(Dataset excerpts)
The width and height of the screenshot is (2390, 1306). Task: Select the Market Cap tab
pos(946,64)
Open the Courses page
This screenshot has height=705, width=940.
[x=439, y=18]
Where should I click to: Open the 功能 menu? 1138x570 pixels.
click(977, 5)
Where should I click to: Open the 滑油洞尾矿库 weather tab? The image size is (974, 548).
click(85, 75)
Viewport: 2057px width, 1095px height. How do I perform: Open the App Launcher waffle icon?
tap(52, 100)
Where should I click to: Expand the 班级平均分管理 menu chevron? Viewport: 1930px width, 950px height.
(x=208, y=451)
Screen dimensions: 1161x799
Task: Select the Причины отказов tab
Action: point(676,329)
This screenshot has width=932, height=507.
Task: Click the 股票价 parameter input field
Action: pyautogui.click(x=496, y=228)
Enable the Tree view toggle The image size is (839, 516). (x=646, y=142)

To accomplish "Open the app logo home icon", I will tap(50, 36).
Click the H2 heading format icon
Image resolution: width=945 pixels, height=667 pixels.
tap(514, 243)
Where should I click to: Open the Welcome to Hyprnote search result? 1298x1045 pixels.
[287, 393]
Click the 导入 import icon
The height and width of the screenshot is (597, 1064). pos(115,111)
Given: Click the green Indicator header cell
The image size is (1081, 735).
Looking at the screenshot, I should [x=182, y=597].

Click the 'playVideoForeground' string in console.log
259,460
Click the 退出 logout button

** WHAT TO PRODUCE **
The full set of entries should be copied out exactly as given.

** RESPONSE **
The width and height of the screenshot is (2390, 1306). Task: Select the Market Cap tab
pos(946,64)
Open the Courses page
This screenshot has height=705, width=940.
[x=439, y=18]
Where should I click to: Open the 功能 menu? 1138x570 pixels.
click(977, 5)
Where should I click to: Open the 滑油洞尾矿库 weather tab? The image size is (974, 548).
click(85, 75)
Viewport: 2057px width, 1095px height. How do I perform: Open the App Launcher waffle icon?
tap(52, 100)
Where should I click to: Expand the 班级平均分管理 menu chevron? Viewport: 1930px width, 950px height.
(x=208, y=451)
Screen dimensions: 1161x799
Task: Select the Причины отказов tab
Action: point(676,329)
This screenshot has width=932, height=507.
Task: Click the 股票价 parameter input field
Action: pyautogui.click(x=496, y=228)
Enable the Tree view toggle The image size is (839, 516). (x=646, y=142)

To accomplish "Open the app logo home icon", I will tap(50, 36).
Click the H2 heading format icon
Image resolution: width=945 pixels, height=667 pixels.
tap(514, 243)
Where should I click to: Open the Welcome to Hyprnote search result? 1298x1045 pixels.
[287, 393]
Click the 导入 import icon
The height and width of the screenshot is (597, 1064). pos(115,111)
Given: Click the green Indicator header cell
The image size is (1081, 735).
Looking at the screenshot, I should [x=182, y=597].

Click the 'playVideoForeground' string in console.log
259,460
Click the 退出 logout button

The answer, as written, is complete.